Paul R. Hinlicky is the Tise Professor of Lutheran Theology at Roanoke College in Salem, Virginia.
Clarification
What he's getting at
This is on a parallel with the antinomian policies of the current polity of the ELCA. In 2 Peter 1:20-21 we are reminded that interpretation of Scripture is not God's intent. Of course, no two people read Scripture exactly alike, but changing that Scripture to suit our personal needs has no place in true Christian life.
Caught in Between
wow
And so ....?
So what would you as a pastor or should congregations do differently? How would I know, walking into a congregation some Sunday morning, that this is not a "funeral society," but an ekklesia that is engaged in the missio Dei? In simple English, please -- not theologicalese that only members of an educated club can understand.
In simple English...
Not only is that simple English, it is plain English. By the way, why do Lutheran congregations pay comparatively big dollars for seminary educated pastors who diss theology and academic standards every chance they get, when they probably haven't cracked a serious book since they graduated?
Per the last comment
In my current parish, I have been delighted by the hunger for knowledge (of both biblical studies and the Christian tradition) displayed by both regular and casual attendees of worship/Bible study.
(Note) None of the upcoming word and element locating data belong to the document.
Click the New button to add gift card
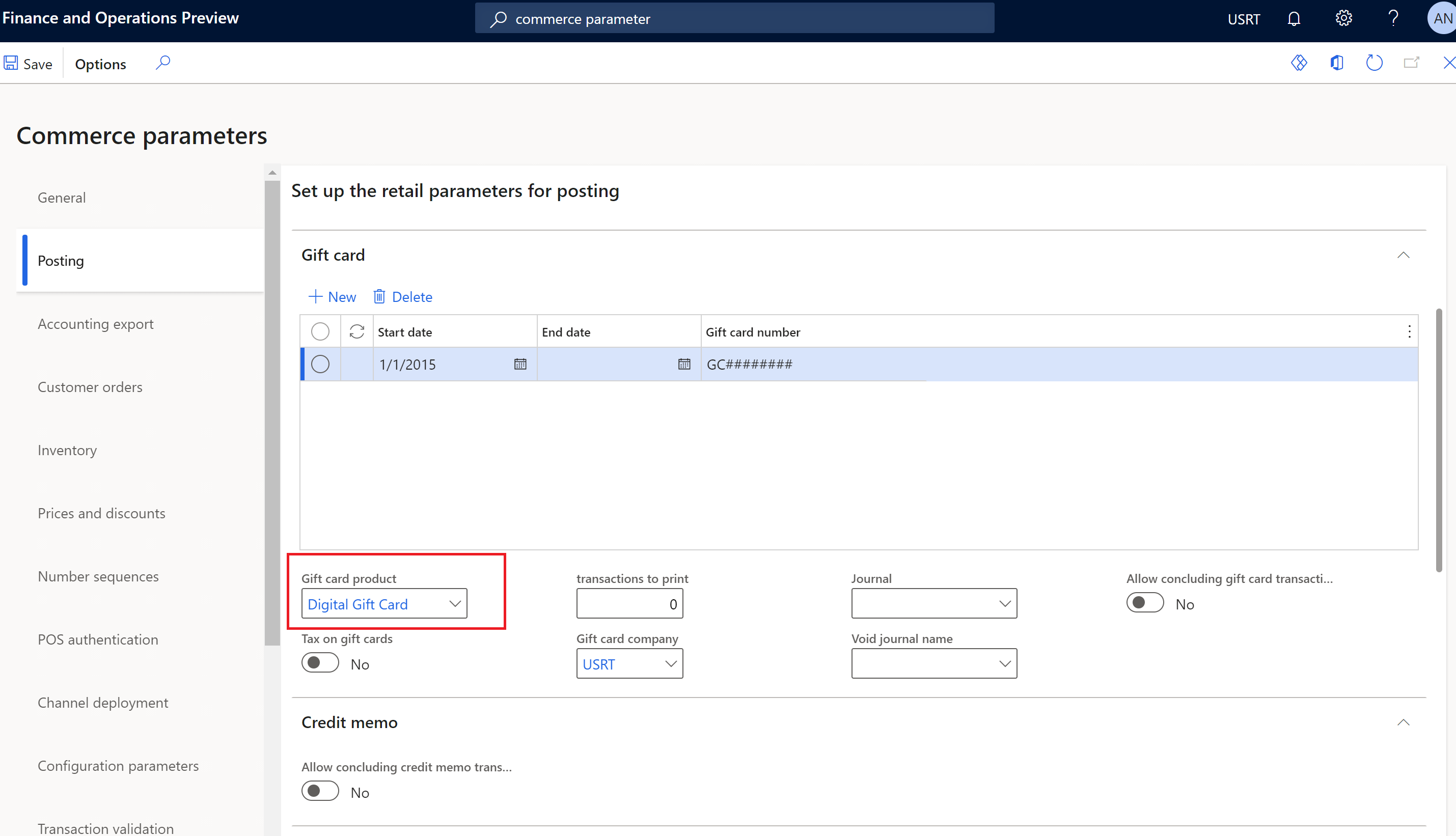 coord(333,296)
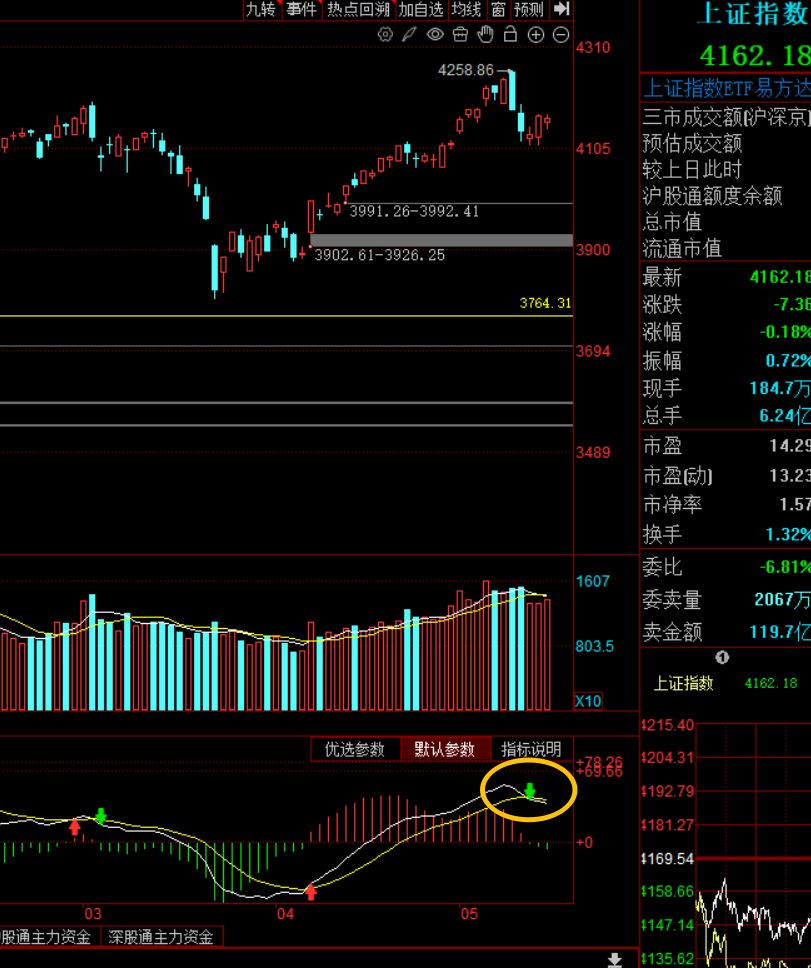Zoom out with the minus icon
This screenshot has width=811, height=968.
pos(561,35)
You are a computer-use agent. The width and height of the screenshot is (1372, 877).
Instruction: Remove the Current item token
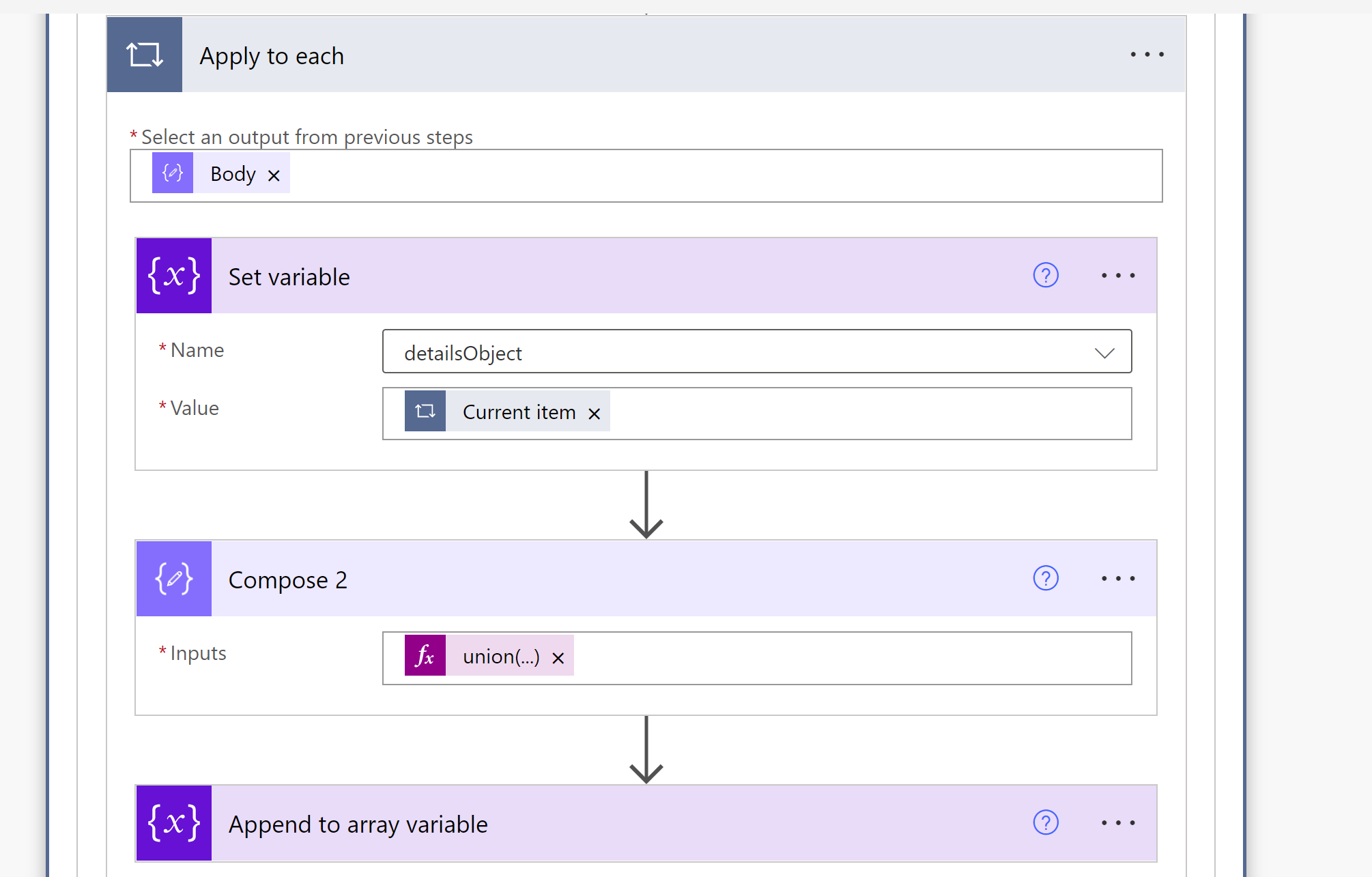(x=594, y=414)
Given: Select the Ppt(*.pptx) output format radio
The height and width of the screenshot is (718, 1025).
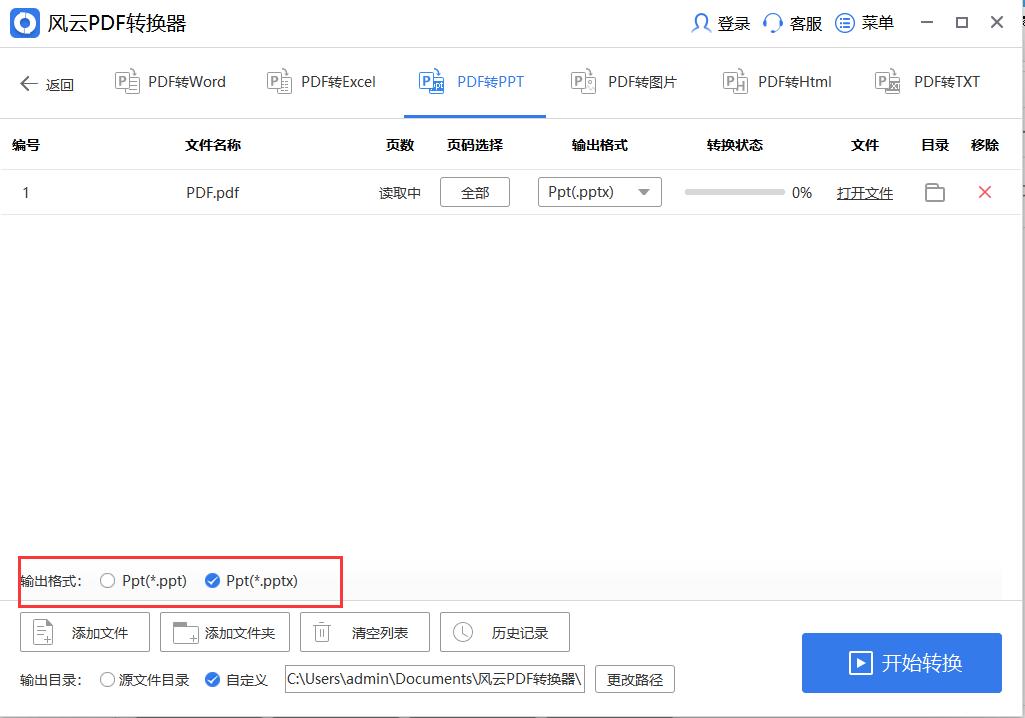Looking at the screenshot, I should (x=212, y=580).
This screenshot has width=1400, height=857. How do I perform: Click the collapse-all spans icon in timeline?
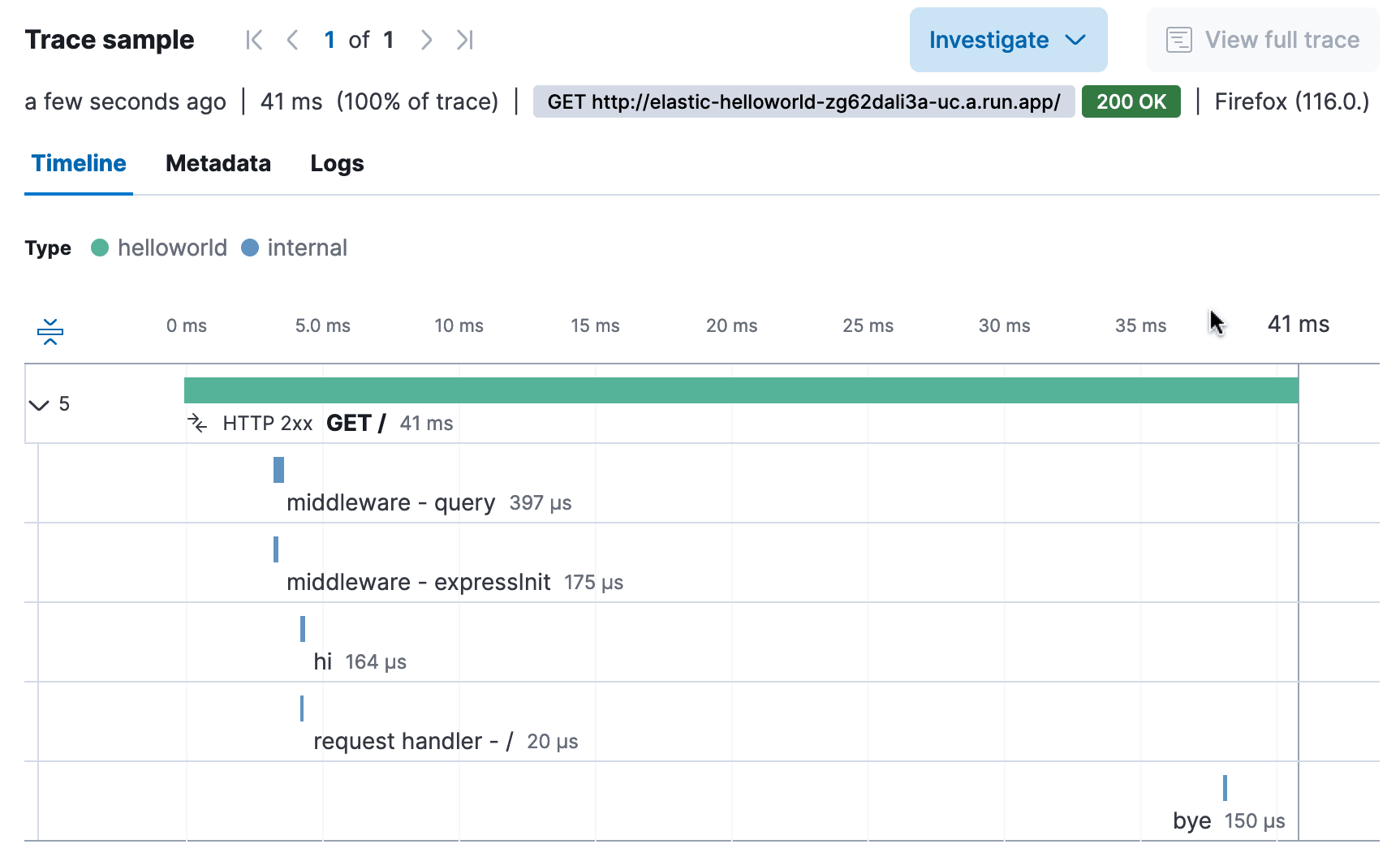point(50,331)
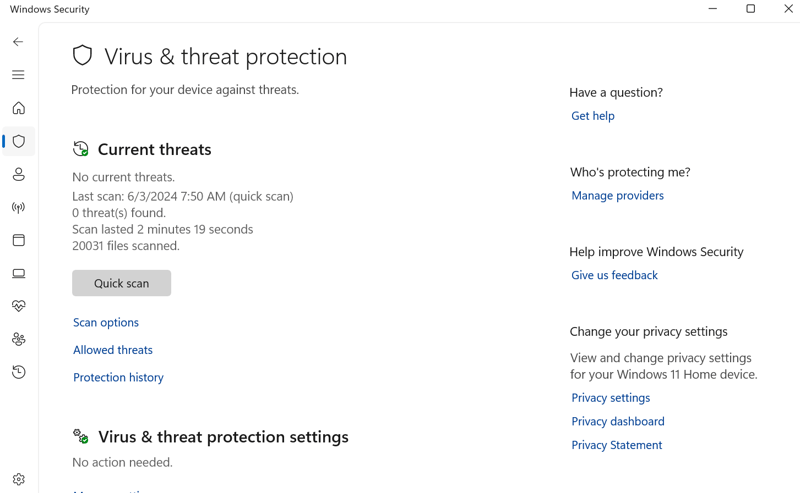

Such knowledge, like medical knowledge, is best mediated not only in "layman's terms" but also in the carefully crafted and nuanced terms of theological study - or "theologicalese," if one prefers.
Just as with science, tax law, etc., non-theologians can learn and benefit from theological jargon provided they are given compelling reasons as to why they should. The latter is, in my opinion, one of the primary teaching functions of the pastor.